No son pocas las familias que se han dividido en dos bandos, con posiciones a veces irreconciliables.

La polarización, aseguraba el desaparecido consultor español especializado en Comunicación, José Antonio Llorente, “amenaza ya con reducir a la mitad de las poblaciones a un estado tóxico, enajenado y de indignación permanente. Como ocurre con el resto de las drogas y estupefacientes, esta tiene efectos nocivos físicos y emocionales sobre las personas”.

El expresidente López Obrador fue un maestro de la polarización. Zanjó murallas infranqueables entre ricos pobres. Y le funcionó electoralmente.

Su sucesora en Palacio parece intentar lo mismo, pero confrontando a mujeres y hombres.

“Es tiempo de mujeres”, no se cansa de repetir, y el lunes, en su conferencia matutina, ahondó en las diferencias.

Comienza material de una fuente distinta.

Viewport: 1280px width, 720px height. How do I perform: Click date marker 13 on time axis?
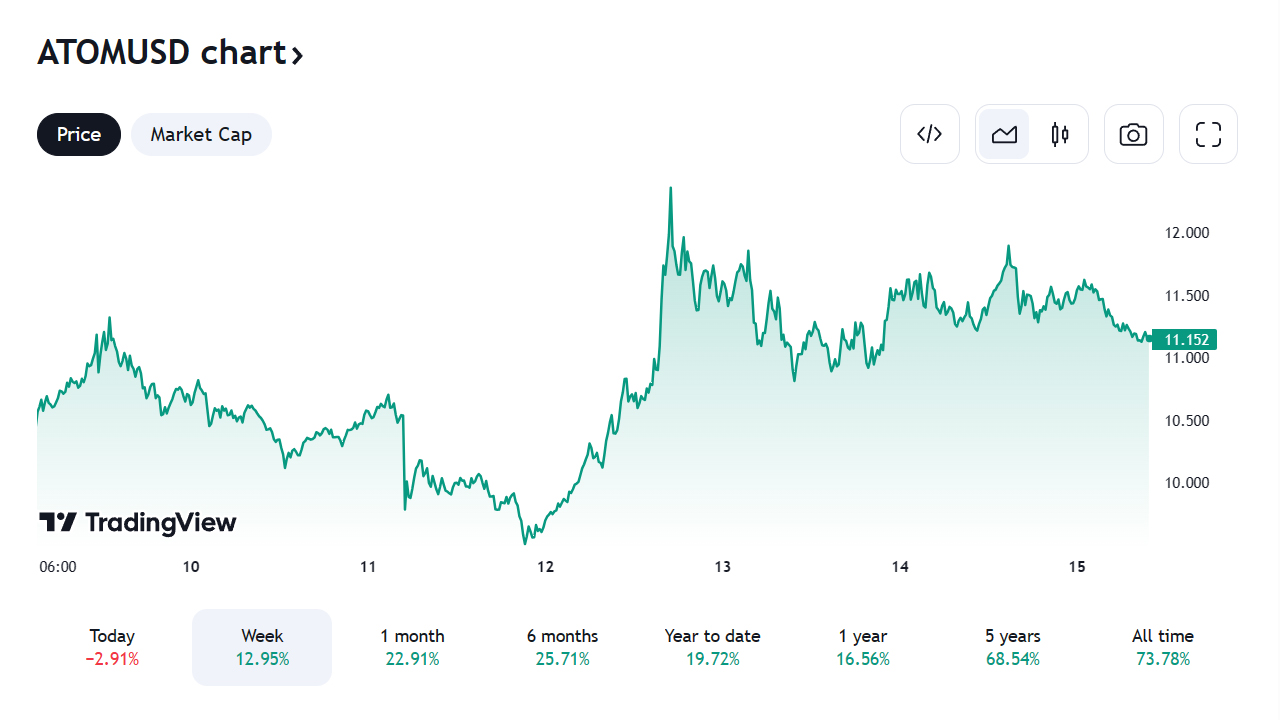723,567
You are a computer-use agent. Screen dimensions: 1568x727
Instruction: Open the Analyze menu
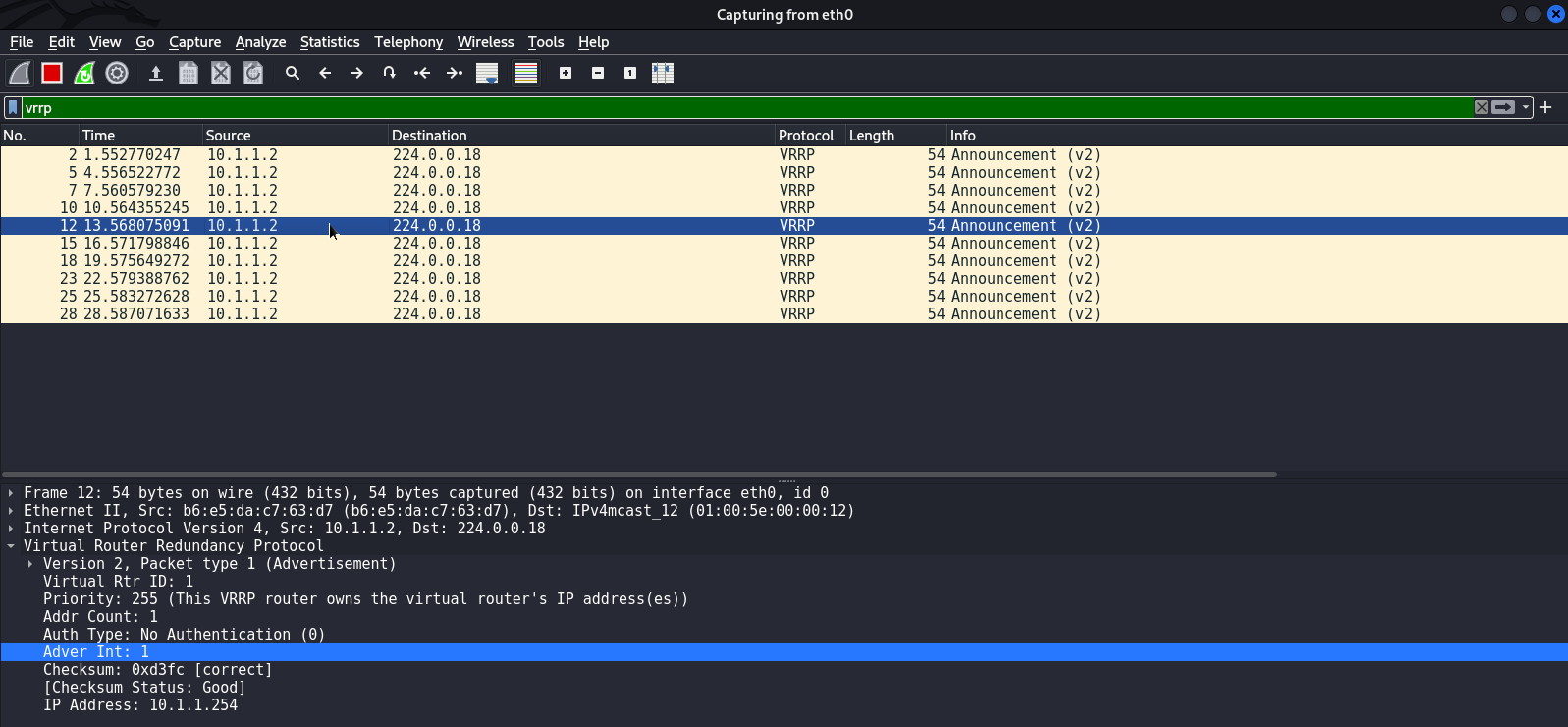260,42
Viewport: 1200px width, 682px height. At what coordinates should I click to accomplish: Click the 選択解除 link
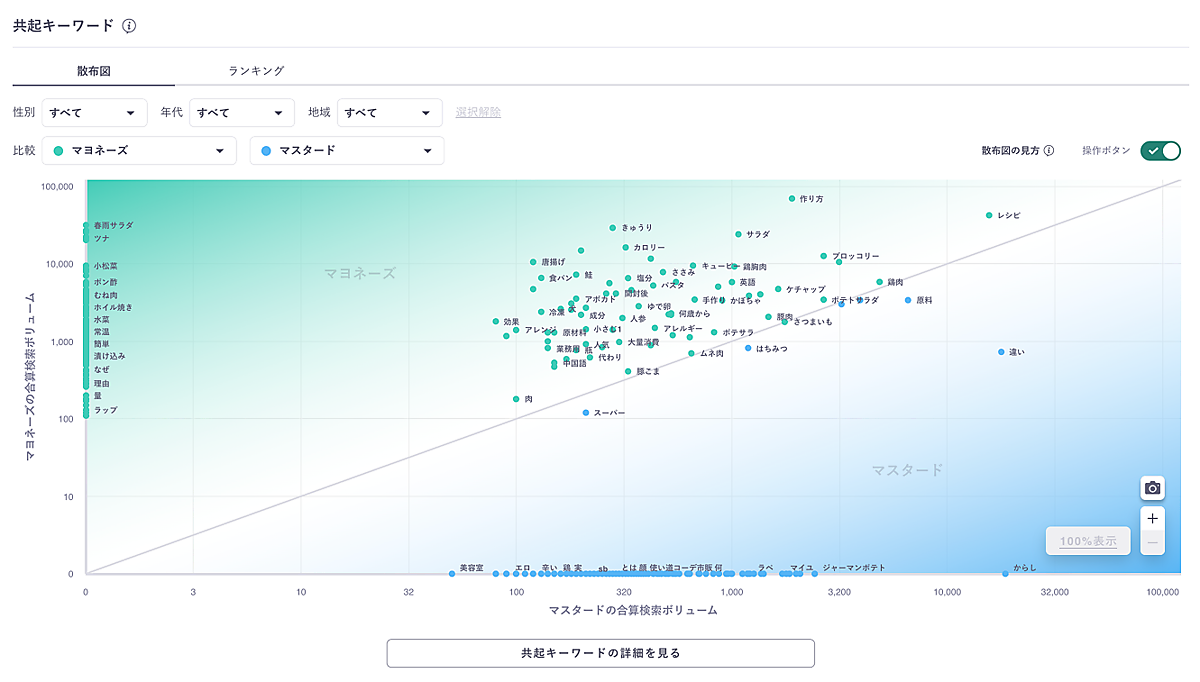click(478, 112)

“Ayer en el discurso dije que la discriminación, el racismo, el clasismo, el machismo son reminiscencias del colonialismo y del neoliberalismo, y que eso tiene que quedar en el pasado. Todavía hay algunos que, como esta persona que se escucha en el audio, o como comentócratas de los medios, o personajes que se cubren en su halo de personas conocidas, que utilizan estas palabras altisonantes o despectivas en contra de las mujeres”, dijo.

Y acusó: “Tienen tanta cobardía que no tienen la posibilidad de reconocer que una mujer puede gobernar, o que puede ser ingeniera o que puede ser abogada. Entonces, respeto. Y, por otro lado, entre todas y entre todos seguir aislando cada vez más esos comentarios, que no benefician ni al pueblo de México, ni a las mujeres, ni a nadie”.

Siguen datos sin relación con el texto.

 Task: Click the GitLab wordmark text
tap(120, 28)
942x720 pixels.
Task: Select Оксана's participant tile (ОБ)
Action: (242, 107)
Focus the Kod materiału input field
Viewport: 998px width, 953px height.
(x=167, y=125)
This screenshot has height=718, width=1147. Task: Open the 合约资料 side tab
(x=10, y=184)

Durante siglos hubo una dominación irreflexiva e insensata de los hombres sobre las mujeres, basada en la fuerza física.

En contraste, hoy para todo se saca que es tiempo de mujeres y que se les debe privilegiar por ese solo hecho, cuando en realidad lo que debe ponderarse es la inteligencia y capacidad de las personas. Que se les reconozca por sus logros y eficiencia, no por su género.

Lo digo con absoluta convicción pues siempre he reconocido la superioridad intelectual y la mayor sensibilidad de las mujeres de mi casa. En su momento mi madre y ahora mi esposa.

Dicho esto, no tengo problema alguno con el rol de la autoridad femenina. Por lo mismo, me resulta de más esta insistencia cotidiana de la relevancia femenil.

En el trabajo donde ya cumplo 46 años, laboro con gran cantidad de mujeres, capaces y brillantes, como sus colegas varones.

En mis decisiones diarias, siempre tengo presente la convicción de que no trabajo con hombres o mujeres, sino con periodistas, a secas, pues reconozco y respeto a mis colegas que, producto de su esfuerzo y talento, han logrado ascender hasta la cima de la autoridad.

Reconozco y respeto que Claudia Sheinbaum sea la primera Presidenta en la historia de México, como también admiro a mujeres que han alcanzado el poder como Michelle Bachelet, Angela Merkel, Margaret Thatcher e Indira Gandhi, por citar sólo a algunas, pero al mismo tiempo también soy un convencido de que se deben evitar las polarizaciones y hacer el mayor esfuerzo por sembrar la unidad.

En lugar de ser “tiempo de mujeres”, debiera ser tiempo de unidad, sin que medie el género.

Si se quería probar que se podía, en nuestro entorno está más que probado.

Lo que esperamos es que haya altura de miras, sin importar si se usan tacones o no.